In August 2022, WiTricity completed another round of funding raising $63 million. The round was led by Siemens which invested $25 million and acquired a minority stake in the company earlier in June 2022. Mirae Asset Capital and Japan Energy Fund joined the round along with few other returning investors.

==Technology==
WiTricity's technology allows wireless power transfer over distance via magnetic resonance. Alternating current (AC) electricity runs through an electromagnetic coil within a charging station to form an oscillating electromagnetic field. Another coil resonating at the same frequency captures the field's energy and a rectifier delivers direct current (DC) current to a battery management system. The technology works through various materials, such as stone, cement, asphalt or wood, and has an energy conversion efficiency end-to-end above 90 percent, equivalent to plugging in. By 2013–2014, electric power output had reached 10 W for mobile devices, 6 kW for passenger vehicles, and 25 kW for fleets and buses. WiTricity's EV has charging rates from 3.6 to 11 kW, and the technology scales up to hundreds of kilowatts for heavy duty vehicles such as buses.

===Uses===
WiTricity has reached licensing deals with Anjie Wireless, Delphi (Aptiv), Intel, Mahle, TDK, Toyota, and Zhejiang VIE. Thoratec licensed the technology to produce heart pumps capable of charging automatically. WiTricity has demonstrated wireless charging for consumer products such as laptops, mobile phones, televisions, and solar panel receivers. The company has also shown how the technology can be used to power soldiers' helmets with night-vision goggles wirelessly during Humvee transportation. Dell's 2017 launch of the laptop-tablet Latitude 7285 marked the first commercial consumer product to use the technology.

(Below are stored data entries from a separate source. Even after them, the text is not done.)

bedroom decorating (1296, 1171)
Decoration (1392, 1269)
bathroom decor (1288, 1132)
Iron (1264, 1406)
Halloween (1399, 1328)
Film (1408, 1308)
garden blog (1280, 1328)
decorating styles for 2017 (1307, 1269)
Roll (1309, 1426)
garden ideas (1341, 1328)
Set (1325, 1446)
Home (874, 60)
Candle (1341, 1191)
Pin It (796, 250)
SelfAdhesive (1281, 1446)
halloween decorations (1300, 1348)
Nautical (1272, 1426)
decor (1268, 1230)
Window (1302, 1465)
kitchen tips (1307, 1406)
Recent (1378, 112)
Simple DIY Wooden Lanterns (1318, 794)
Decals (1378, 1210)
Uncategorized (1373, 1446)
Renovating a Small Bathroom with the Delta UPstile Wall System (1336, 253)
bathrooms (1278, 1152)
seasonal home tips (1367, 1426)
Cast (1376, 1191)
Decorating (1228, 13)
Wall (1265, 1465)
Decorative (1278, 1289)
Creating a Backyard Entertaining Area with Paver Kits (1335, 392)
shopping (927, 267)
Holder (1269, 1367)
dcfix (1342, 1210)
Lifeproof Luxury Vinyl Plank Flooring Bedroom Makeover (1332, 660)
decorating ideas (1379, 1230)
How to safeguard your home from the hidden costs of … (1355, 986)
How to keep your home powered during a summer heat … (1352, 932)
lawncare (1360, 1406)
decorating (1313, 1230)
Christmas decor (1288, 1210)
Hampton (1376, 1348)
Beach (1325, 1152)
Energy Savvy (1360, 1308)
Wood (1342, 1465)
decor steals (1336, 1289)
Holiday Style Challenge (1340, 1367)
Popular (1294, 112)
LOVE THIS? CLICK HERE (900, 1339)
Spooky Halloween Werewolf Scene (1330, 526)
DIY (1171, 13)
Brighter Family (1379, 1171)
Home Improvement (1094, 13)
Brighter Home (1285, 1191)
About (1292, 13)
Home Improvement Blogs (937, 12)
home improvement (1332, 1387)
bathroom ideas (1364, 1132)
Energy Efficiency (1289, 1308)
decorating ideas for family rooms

In 2018, BMW's 530e iPerformance became the first vehicle factory equipped with wireless charging, and Hyundai's Kona also demonstrated use of the technology. In January 2019, Honda and WiTricity demonstrated wireless vehicle-to-grid charging at the Consumer Electronics Show. The technology was also being used for the McLaren Speedtail Hyper-GT by 2020. In May 2020, China published their national standard for EV wireless charging which incorporated WiTricity's technology, and WiTricity played a key role in establishing SAE International's J2954 standard for wireless power transfer.

In 2022, WiTricity received a $50,000 grant from the Michigan Mobility Funding Platform and the State of Michigan to install a wireless charging station at the Detroit Smart Parking Lab, operated by the American Center for Mobility.

The 2022 Hyundai Genesis GV60 uses wireless charging hardware by WiTricity.

In 2022, WiTricity licensed its technology with Wiferion, which develops wireless charging systems for industrial applications such as automated guided vehicles, cobots, and trucks.